Interactions plot

Most explainability plots only allow the user to analyze one variable at a time.

Interactions plots are an interesting way to visualize a couple of variables and their corresponding contribution to the model output.

Shapash integrates two methods that allow to display such interactions for several individuals : interactions_plot and top_interactions_plot.

This tutorial presents how to use both methods to get more insights about your model and how two variables interact with it.

Content : - Loading dataset and fitting a model - Declare and compile Shapash smart explainer - Plot top interaction values - Plot a chosen couple of variables

We used Kaggle’s Titanic dataset

[1]:
import pandas as pd
from category_encoders import OrdinalEncoder
from xgboost import XGBClassifier
from sklearn.model_selection import train_test_split

Building Supervized Model

Load Titanic data

[3]:
from shapash.data.data_loader import data_loading
titanic_df, titanic_dict = data_loading('titanic')
del titanic_df['Name']
y_df=titanic_df['Survived']
X_df=titanic_df[titanic_df.columns.difference(['Survived'])]
[4]:
titanic_df.head()
[4]:
Survived Pclass Sex Age SibSp Parch Fare Embarked Title
PassengerId
1 0 Third class male 22.0 1 0 7.25 Southampton Mr
2 1 First class female 38.0 1 0 71.28 Cherbourg Mrs
3 1 Third class female 26.0 0 0 7.92 Southampton Miss
4 1 First class female 35.0 1 0 53.10 Southampton Mrs
5 0 Third class male 35.0 0 0 8.05 Southampton Mr
[5]:
from category_encoders import OrdinalEncoder

categorical_features = [col for col in X_df.columns if X_df[col].dtype == 'object']

encoder = OrdinalEncoder(
    cols=categorical_features,
    handle_unknown='ignore',
    return_df=True).fit(X_df)

X_df=encoder.transform(X_df)

Train / Test Split + model fitting

[6]:
Xtrain, Xtest, ytrain, ytest = train_test_split(X_df, y_df, train_size=0.75, random_state=7)
[7]:
clf = XGBClassifier(n_estimators=200,min_child_weight=2).fit(Xtrain,ytrain)
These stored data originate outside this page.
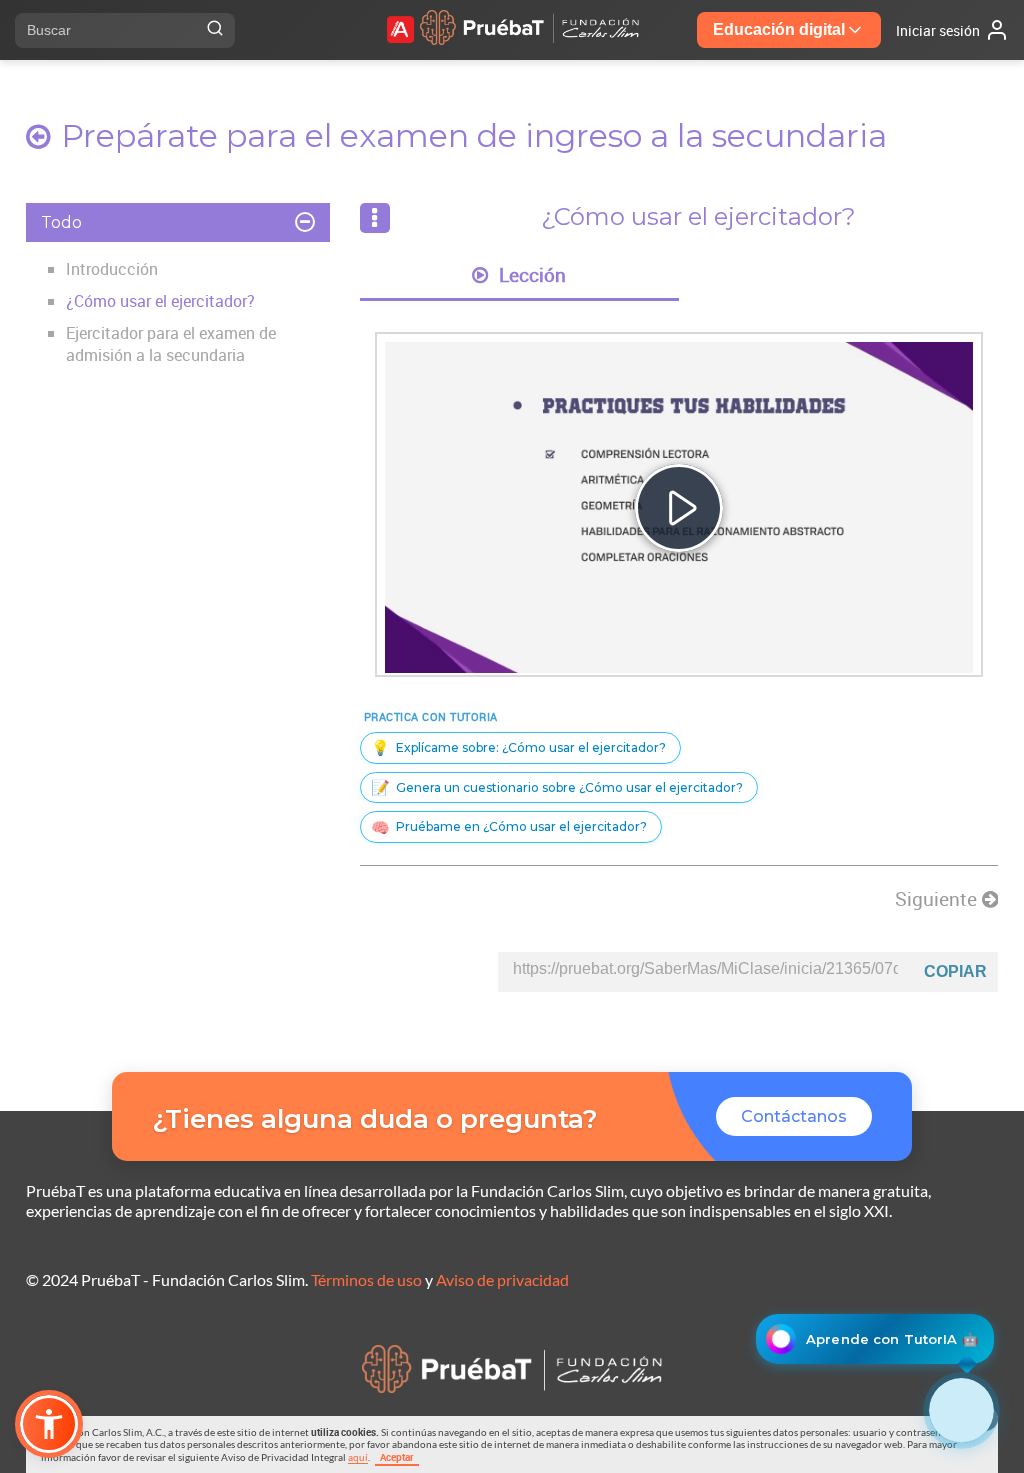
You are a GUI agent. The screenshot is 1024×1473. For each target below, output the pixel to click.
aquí (358, 1457)
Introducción (112, 269)
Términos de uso (366, 1279)
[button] (49, 1424)
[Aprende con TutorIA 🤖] (961, 1410)
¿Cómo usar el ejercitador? (160, 301)
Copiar (955, 971)
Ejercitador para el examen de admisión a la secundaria (171, 344)
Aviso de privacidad (502, 1279)
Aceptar (397, 1457)
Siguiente (938, 899)
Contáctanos (794, 1116)
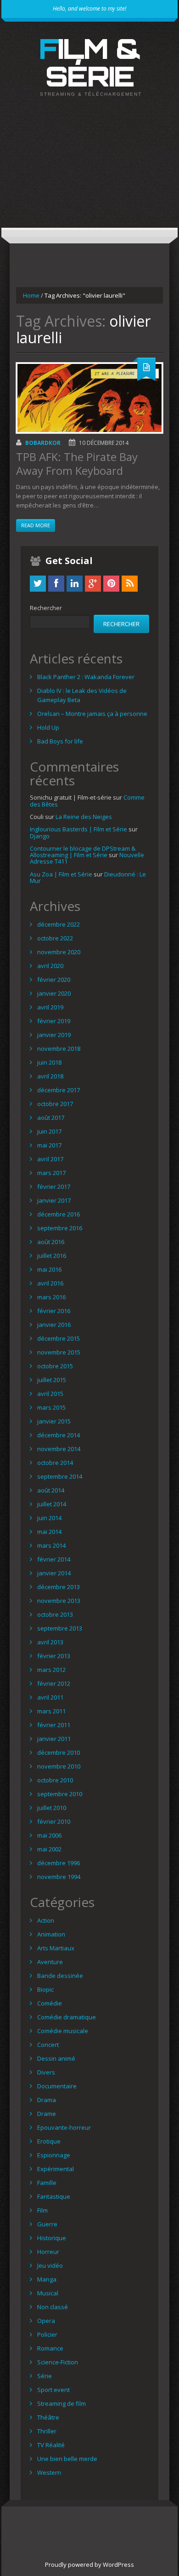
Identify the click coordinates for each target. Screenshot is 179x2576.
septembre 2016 (59, 1228)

Declare and Compile SmartExplainer

[8]:
from shapash import SmartExplainer
[9]:
response_dict = {0: 'Death', 1:' Survival'}
[10]:
xpl = SmartExplainer(
    model=clf,
    preprocessing=encoder,      # Optional: compile step can use inverse_transform method
    features_dict=titanic_dict, # Optional parameters
    label_dict=response_dict    # Optional parameters, dicts specify labels
)
[11]:
xpl.compile(x=Xtest)
Backend: Shap TreeExplainer

Plot top interactions

Now we may want to analyze our model and in particular how some variables combinations influence the output.

Shapash allows to quickly inspect your model by showing the variables for which there is the highest chance to get interesting interactions.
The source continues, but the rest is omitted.